WHAT TO DO:
All entries must be extracted exactly, with nothing added or dropped.

Saved data entries:
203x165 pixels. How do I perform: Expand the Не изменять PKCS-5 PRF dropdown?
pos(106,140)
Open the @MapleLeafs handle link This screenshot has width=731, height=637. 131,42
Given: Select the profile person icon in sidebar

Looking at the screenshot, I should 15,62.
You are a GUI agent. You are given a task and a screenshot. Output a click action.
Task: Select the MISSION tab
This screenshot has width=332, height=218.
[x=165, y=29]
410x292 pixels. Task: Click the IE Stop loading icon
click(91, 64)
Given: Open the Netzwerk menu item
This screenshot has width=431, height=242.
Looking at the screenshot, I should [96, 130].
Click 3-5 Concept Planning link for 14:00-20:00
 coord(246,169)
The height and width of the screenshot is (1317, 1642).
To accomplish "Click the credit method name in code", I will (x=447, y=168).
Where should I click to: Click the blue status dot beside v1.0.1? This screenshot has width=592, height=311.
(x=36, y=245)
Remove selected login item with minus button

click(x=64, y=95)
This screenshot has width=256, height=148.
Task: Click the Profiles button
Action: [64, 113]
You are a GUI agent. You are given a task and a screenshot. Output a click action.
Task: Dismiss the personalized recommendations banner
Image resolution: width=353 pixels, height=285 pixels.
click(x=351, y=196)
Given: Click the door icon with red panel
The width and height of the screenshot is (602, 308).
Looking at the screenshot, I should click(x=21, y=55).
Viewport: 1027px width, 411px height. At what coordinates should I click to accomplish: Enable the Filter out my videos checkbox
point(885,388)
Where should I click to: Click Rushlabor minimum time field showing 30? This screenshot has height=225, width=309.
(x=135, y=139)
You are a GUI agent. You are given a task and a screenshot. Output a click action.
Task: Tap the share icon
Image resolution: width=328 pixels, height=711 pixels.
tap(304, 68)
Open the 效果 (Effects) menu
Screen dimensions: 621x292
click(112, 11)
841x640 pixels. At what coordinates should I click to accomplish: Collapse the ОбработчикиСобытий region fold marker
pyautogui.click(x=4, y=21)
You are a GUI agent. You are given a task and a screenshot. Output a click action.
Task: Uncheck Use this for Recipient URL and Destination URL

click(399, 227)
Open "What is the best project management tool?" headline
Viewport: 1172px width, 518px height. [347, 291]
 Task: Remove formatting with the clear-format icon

SOLUTION:
203x165 pixels. How do I perform: Expand the Не изменять PKCS-5 PRF dropdown?
pos(106,140)
Open the @MapleLeafs handle link This screenshot has width=731, height=637. 131,42
Given: Select the profile person icon in sidebar

Looking at the screenshot, I should 15,62.
You are a GUI agent. You are given a task and a screenshot. Output a click action.
Task: Select the MISSION tab
This screenshot has width=332, height=218.
[x=165, y=29]
410x292 pixels. Task: Click the IE Stop loading icon
click(91, 64)
Given: Open the Netzwerk menu item
This screenshot has width=431, height=242.
Looking at the screenshot, I should [96, 130].
Click 3-5 Concept Planning link for 14:00-20:00
 coord(246,169)
The height and width of the screenshot is (1317, 1642).
To accomplish "Click the credit method name in code", I will (x=447, y=168).
Where should I click to: Click the blue status dot beside v1.0.1? This screenshot has width=592, height=311.
(x=36, y=245)
Remove selected login item with minus button

click(x=64, y=95)
This screenshot has width=256, height=148.
Task: Click the Profiles button
Action: [64, 113]
You are a GUI agent. You are given a task and a screenshot. Output a click action.
Task: Dismiss the personalized recommendations banner
Image resolution: width=353 pixels, height=285 pixels.
click(x=351, y=196)
Given: Click the door icon with red panel
The width and height of the screenshot is (602, 308).
Looking at the screenshot, I should click(x=21, y=55).
Viewport: 1027px width, 411px height. At what coordinates should I click to accomplish: Enable the Filter out my videos checkbox
point(885,388)
Where should I click to: Click Rushlabor minimum time field showing 30? This screenshot has height=225, width=309.
(x=135, y=139)
You are a GUI agent. You are given a task and a screenshot. Output a click action.
Task: Tap the share icon
Image resolution: width=328 pixels, height=711 pixels.
tap(304, 68)
Open the 效果 (Effects) menu
Screen dimensions: 621x292
click(112, 11)
841x640 pixels. At what coordinates should I click to accomplish: Collapse the ОбработчикиСобытий region fold marker
pyautogui.click(x=4, y=21)
You are a GUI agent. You are given a task and a screenshot. Output a click action.
Task: Uncheck Use this for Recipient URL and Destination URL

click(399, 227)
Open "What is the best project management tool?" headline
Viewport: 1172px width, 518px height. [347, 291]
 Task: Remove formatting with the clear-format icon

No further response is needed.